What needs to be done - Can you reproduce the records below word for word, omitting the pictures?

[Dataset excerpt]

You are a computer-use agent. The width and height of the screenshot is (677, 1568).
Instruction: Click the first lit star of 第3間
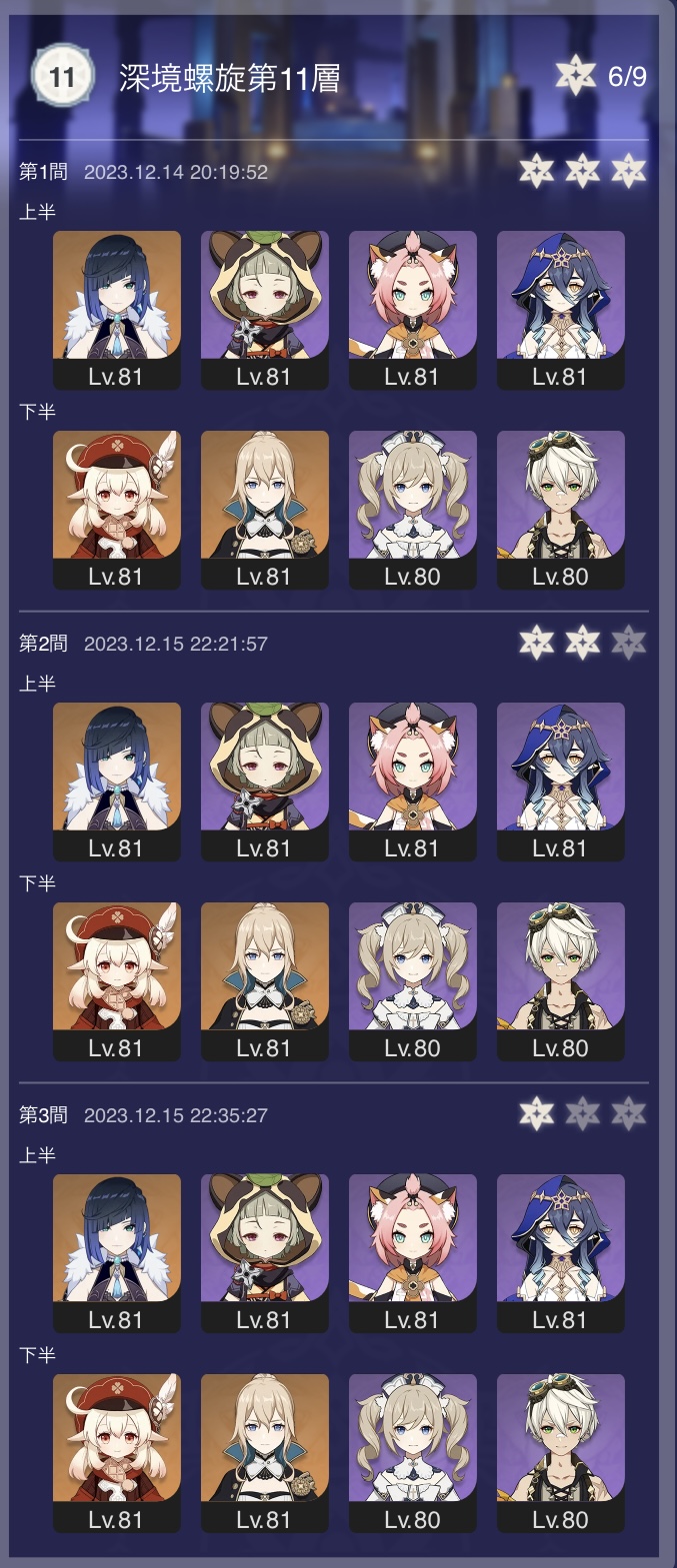537,1114
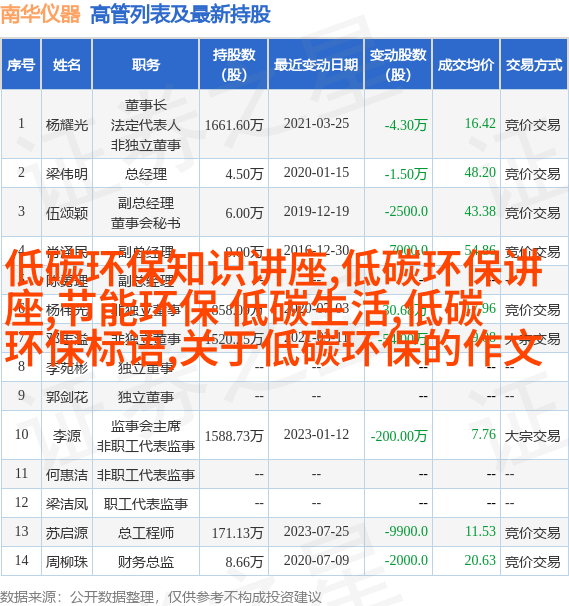Click the 南华仪器 company title
569x606 pixels.
pyautogui.click(x=40, y=14)
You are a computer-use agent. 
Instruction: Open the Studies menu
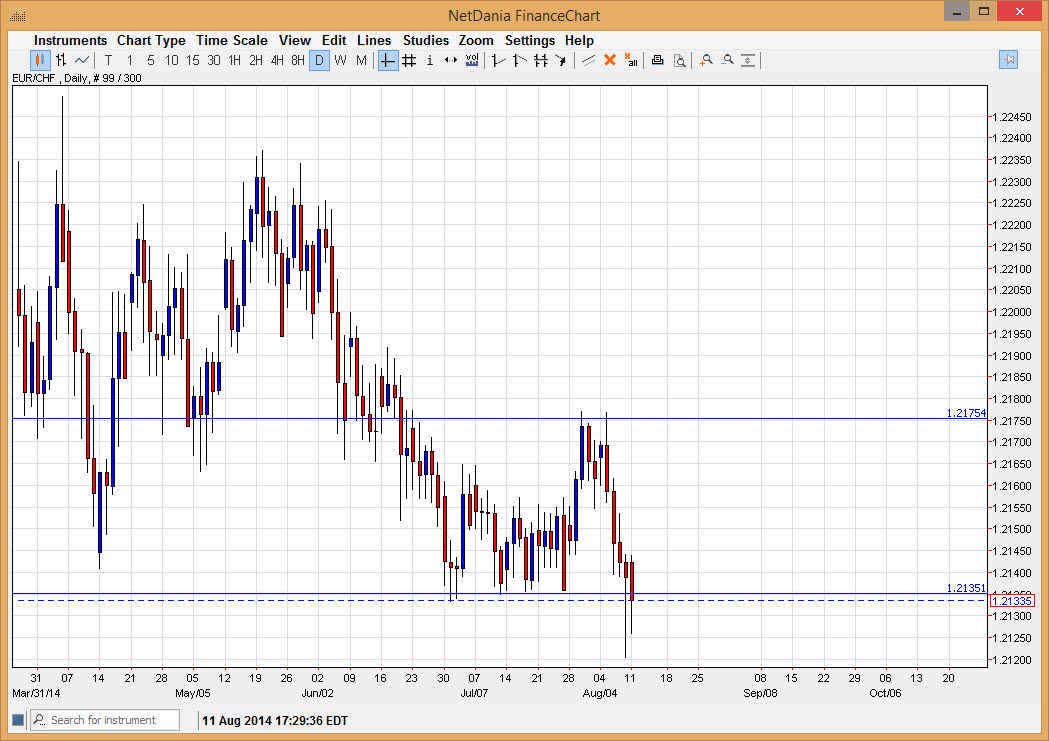click(x=426, y=40)
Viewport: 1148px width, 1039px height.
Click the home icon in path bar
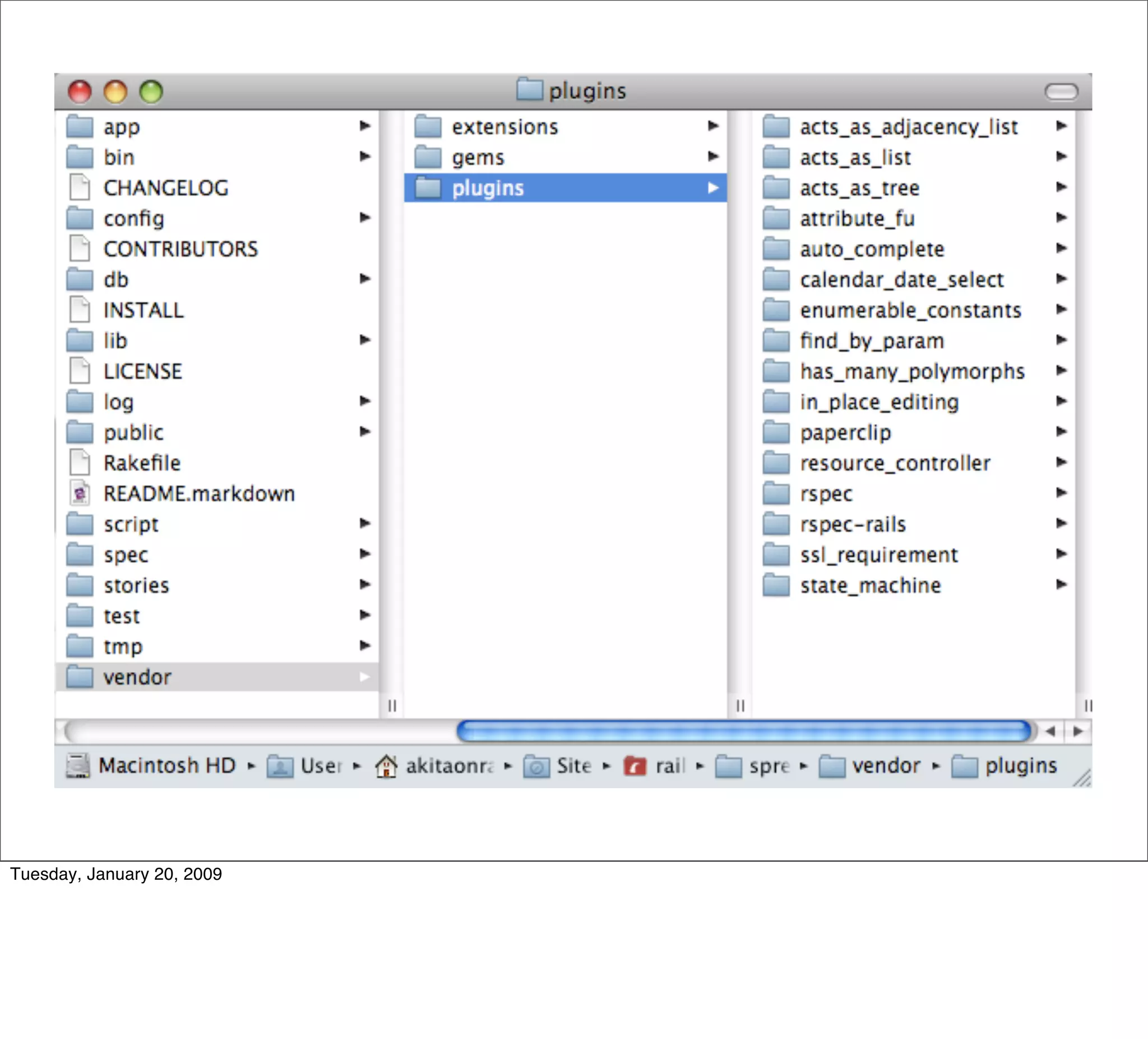[386, 765]
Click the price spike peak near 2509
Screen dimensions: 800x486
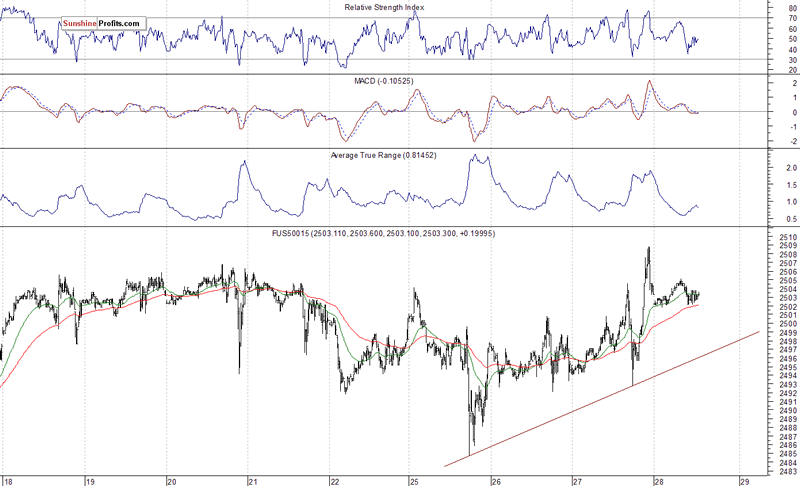pos(648,248)
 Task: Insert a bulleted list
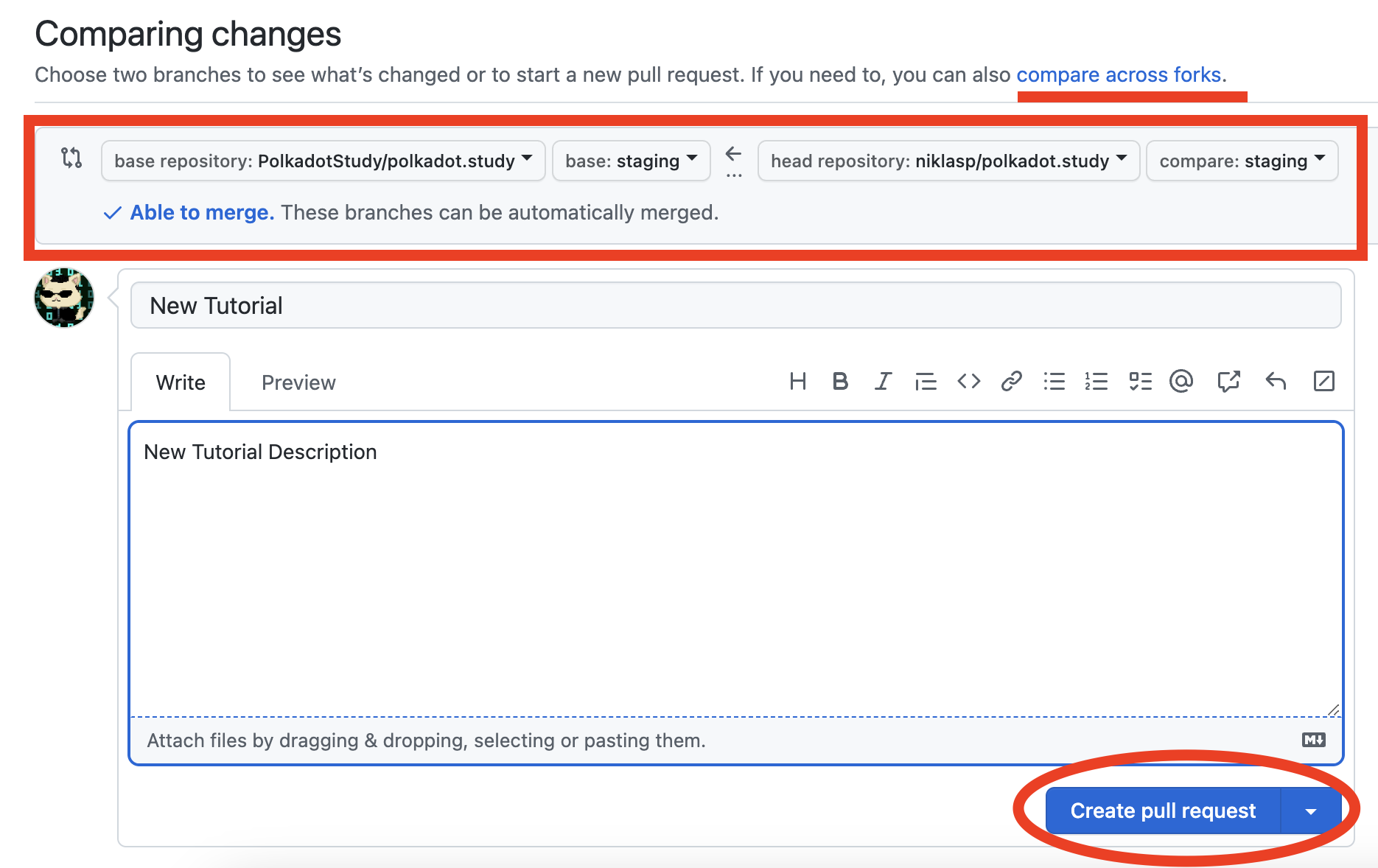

In response -
You are a computer-use agent. The width and height of the screenshot is (677, 1568).
Instruction: Click the first lit star of 第3間
537,1114
Click the 南华仪器 company title
569x606 pixels.
pyautogui.click(x=40, y=14)
You are a computer-use agent. 
Instruction: Open the Studies menu
click(x=426, y=40)
Viewport: 1148px width, 1039px height.
Click the home icon in path bar
[386, 765]
Click the price spike peak near 2509
Screen dimensions: 800x486
pos(648,248)
 Task: Insert a bulleted list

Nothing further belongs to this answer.